"On Tuesday, Frederick Bodley, the master of a trading vessel lying in the basin was summoned to the Guildhall by the mother of a boy whom he had taken from Exeter as a ship-boy on his last voyage (but who had been left at Dover), for payment of a sum of money, as wages for one month and twenty-eight days, the period the lad was on board the ship, in order to get him home.
"It appeared that the defendant took the lad on board, having agreed to give him what he was worth at the conclusion of the voyage; but the youth was ill from sea-sickness all the while, it being his first trip out to sea. His shoes being worn out, he applied to the defendant to buy him a new pair; but he replied he had no money. It was not clear whether the boy absented himself from the ship at Dover, or was unable to continue on board.

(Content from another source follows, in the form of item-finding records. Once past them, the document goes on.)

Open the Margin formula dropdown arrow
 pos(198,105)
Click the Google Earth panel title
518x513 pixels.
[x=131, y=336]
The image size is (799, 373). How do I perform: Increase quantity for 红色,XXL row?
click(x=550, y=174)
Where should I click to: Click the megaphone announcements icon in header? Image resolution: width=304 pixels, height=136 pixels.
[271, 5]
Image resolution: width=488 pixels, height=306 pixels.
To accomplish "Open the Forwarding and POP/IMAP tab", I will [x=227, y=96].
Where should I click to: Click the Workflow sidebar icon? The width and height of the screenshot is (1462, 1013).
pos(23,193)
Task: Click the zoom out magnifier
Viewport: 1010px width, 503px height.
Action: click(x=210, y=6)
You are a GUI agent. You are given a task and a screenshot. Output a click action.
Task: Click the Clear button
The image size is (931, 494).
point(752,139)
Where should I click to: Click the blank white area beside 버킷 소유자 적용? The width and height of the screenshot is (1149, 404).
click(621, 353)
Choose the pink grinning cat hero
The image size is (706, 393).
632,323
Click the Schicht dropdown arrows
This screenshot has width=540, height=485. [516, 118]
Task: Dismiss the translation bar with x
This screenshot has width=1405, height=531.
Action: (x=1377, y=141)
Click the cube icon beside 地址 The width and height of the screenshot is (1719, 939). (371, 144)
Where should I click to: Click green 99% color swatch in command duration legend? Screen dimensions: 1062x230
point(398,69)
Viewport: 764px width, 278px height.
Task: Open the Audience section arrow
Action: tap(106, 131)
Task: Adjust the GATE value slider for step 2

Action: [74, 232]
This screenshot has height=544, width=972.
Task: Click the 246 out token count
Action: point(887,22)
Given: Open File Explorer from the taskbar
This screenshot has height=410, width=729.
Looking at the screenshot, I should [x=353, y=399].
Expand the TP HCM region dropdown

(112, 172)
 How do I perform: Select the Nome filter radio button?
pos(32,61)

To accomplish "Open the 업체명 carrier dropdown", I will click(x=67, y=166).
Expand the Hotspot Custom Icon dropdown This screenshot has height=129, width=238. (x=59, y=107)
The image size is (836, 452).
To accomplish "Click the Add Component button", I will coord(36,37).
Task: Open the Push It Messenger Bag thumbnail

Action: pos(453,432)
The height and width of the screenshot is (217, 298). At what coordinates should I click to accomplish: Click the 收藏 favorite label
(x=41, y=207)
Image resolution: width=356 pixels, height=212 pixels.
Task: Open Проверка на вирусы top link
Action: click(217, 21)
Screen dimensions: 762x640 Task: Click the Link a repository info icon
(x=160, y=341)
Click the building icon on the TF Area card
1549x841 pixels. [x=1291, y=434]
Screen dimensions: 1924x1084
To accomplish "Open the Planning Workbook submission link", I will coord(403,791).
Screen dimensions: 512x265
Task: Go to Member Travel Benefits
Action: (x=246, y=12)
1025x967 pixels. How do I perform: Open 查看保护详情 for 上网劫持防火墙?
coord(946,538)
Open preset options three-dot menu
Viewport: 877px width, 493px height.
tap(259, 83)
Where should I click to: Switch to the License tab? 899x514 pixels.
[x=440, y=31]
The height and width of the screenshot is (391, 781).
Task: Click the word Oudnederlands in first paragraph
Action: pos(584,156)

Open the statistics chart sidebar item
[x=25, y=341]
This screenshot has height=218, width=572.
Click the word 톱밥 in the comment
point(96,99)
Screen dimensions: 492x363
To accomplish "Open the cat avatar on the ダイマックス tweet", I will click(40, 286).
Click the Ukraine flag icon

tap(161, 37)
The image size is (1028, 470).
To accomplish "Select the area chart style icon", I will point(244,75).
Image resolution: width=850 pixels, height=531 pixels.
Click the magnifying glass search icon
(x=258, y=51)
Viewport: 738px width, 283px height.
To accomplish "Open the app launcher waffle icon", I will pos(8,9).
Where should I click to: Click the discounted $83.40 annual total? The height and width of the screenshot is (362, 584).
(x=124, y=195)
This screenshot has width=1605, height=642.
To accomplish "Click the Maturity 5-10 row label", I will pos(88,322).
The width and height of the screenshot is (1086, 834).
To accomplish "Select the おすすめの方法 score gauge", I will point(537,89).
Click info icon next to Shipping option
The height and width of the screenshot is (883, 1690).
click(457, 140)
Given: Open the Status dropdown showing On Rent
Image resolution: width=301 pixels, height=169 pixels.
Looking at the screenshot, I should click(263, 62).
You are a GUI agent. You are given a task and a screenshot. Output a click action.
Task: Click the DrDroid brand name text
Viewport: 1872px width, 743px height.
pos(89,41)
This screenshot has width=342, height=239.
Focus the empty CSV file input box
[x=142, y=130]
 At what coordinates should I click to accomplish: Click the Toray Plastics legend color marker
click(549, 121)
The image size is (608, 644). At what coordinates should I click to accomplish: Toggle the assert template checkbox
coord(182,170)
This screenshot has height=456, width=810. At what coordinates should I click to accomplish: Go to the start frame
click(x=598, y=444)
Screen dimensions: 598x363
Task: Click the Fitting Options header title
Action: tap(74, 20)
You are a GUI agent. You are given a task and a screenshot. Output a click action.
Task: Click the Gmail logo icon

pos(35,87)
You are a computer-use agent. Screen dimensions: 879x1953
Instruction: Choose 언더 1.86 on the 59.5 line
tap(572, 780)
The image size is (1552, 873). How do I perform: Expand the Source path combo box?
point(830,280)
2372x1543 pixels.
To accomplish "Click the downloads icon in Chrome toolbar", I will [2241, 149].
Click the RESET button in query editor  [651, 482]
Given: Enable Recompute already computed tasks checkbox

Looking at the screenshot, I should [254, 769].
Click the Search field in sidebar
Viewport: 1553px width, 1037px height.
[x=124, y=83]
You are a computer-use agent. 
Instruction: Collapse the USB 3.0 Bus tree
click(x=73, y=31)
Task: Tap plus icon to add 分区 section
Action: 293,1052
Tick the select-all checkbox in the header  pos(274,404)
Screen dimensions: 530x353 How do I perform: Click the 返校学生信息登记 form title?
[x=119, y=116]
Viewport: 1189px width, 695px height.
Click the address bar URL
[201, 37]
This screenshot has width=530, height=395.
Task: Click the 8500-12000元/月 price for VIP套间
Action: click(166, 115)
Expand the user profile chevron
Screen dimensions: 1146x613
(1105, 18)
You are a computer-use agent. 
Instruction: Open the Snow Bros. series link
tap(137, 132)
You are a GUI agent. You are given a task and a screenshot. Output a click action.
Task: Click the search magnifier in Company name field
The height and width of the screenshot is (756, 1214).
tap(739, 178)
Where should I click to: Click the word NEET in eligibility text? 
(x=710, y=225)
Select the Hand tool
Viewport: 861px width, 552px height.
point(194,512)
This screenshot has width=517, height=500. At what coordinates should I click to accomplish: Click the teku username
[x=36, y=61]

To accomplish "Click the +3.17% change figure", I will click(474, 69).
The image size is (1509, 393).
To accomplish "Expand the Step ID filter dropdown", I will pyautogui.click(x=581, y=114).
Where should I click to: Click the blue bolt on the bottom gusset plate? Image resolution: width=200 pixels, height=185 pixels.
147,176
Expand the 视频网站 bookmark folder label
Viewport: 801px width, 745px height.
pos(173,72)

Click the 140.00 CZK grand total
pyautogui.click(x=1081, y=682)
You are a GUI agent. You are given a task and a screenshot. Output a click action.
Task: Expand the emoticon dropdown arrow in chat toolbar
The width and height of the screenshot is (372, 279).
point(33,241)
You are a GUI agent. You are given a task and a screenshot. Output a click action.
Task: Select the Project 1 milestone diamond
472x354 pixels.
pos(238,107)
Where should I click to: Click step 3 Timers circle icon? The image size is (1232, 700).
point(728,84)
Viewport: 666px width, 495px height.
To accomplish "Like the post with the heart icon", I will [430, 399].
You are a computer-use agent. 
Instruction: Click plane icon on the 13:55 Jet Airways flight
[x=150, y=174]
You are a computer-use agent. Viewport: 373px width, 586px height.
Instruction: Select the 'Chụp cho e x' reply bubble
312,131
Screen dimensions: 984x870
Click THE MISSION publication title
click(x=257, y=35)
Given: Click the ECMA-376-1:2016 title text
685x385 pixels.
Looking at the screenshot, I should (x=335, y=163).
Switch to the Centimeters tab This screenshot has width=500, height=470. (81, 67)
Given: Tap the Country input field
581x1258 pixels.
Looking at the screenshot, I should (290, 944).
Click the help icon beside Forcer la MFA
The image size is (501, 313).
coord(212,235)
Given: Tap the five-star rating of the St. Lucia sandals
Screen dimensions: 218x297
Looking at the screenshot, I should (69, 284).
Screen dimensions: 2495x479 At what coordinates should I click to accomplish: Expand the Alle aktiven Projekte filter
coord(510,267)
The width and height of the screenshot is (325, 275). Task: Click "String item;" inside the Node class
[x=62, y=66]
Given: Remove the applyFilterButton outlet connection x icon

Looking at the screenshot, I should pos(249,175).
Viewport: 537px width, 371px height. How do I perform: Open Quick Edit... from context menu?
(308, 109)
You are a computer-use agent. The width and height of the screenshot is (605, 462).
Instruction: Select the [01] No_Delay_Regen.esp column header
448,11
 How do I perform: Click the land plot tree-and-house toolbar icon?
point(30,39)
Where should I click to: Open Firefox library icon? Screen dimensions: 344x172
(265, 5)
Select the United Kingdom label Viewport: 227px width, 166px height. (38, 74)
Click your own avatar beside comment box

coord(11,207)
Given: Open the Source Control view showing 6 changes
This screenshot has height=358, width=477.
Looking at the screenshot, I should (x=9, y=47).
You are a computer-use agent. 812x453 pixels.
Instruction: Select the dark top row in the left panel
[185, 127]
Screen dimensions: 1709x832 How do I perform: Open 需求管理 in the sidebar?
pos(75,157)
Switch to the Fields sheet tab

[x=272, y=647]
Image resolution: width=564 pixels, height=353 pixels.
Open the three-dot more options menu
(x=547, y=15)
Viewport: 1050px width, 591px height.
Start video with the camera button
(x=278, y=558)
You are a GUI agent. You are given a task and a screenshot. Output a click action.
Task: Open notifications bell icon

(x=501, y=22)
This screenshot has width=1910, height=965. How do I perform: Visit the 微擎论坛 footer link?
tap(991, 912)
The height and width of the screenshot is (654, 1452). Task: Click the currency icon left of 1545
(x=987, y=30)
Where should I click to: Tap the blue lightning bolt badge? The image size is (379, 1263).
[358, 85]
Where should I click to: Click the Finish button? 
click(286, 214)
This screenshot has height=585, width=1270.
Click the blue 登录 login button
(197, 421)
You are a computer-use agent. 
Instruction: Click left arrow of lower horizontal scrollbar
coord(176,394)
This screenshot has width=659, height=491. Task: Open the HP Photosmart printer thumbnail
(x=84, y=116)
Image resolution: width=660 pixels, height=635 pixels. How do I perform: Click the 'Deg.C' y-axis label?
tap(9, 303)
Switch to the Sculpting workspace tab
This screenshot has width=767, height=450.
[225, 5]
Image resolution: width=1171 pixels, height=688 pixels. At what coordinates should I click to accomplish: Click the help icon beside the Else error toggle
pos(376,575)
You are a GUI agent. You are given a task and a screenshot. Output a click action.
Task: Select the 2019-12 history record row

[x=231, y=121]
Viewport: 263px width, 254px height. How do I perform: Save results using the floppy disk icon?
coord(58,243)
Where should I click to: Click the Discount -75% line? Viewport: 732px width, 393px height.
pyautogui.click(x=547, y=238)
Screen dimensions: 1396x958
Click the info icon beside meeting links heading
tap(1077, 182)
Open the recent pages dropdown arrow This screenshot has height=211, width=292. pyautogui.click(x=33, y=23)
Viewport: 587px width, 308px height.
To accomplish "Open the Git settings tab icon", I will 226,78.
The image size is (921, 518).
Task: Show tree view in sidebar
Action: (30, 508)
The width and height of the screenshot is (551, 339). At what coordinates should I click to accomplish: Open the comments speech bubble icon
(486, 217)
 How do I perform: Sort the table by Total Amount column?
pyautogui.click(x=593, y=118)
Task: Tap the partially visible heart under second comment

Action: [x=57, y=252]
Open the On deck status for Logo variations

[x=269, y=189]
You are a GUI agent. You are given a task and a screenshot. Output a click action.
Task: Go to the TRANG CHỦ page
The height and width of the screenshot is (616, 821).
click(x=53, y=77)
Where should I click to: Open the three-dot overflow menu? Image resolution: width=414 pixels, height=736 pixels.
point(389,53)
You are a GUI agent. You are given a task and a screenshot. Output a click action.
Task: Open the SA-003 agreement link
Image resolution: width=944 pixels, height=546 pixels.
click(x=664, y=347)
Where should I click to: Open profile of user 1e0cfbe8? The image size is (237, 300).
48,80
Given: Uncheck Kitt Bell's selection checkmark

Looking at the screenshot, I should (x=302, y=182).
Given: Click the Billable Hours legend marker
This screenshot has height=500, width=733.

"The Bench suggested that Bodley should give ten shillings to the mother; but this he refused, saying it was much more than the boy was worth, and the summons was enlarged until the boy came back, which the mother said should be next week, if she "distressed herself of the last thing to do it.""
As so often, I find myself wishing for more information than is given by the report (The Exeter and Plymouth Gazette, 2nd October, 1844). How old was this boy? What was his name? &c. Nevertheless I blog him as an example of ship's boys of the mid-Victorian age and of the notorious mistreatment of them by "cruel" skippers. There must have been responsible, even generous, masters of trading vessels but Frederick Bodley was clearly not one of them. By the sound of it he took this 'boy' to sea for two months and then stranded him in Dover with no money and no shoes to his feet and was not prepared to give the 'distressed' mother any help to recover her child. The Exeter magistrates seem not to have remonstrated with him!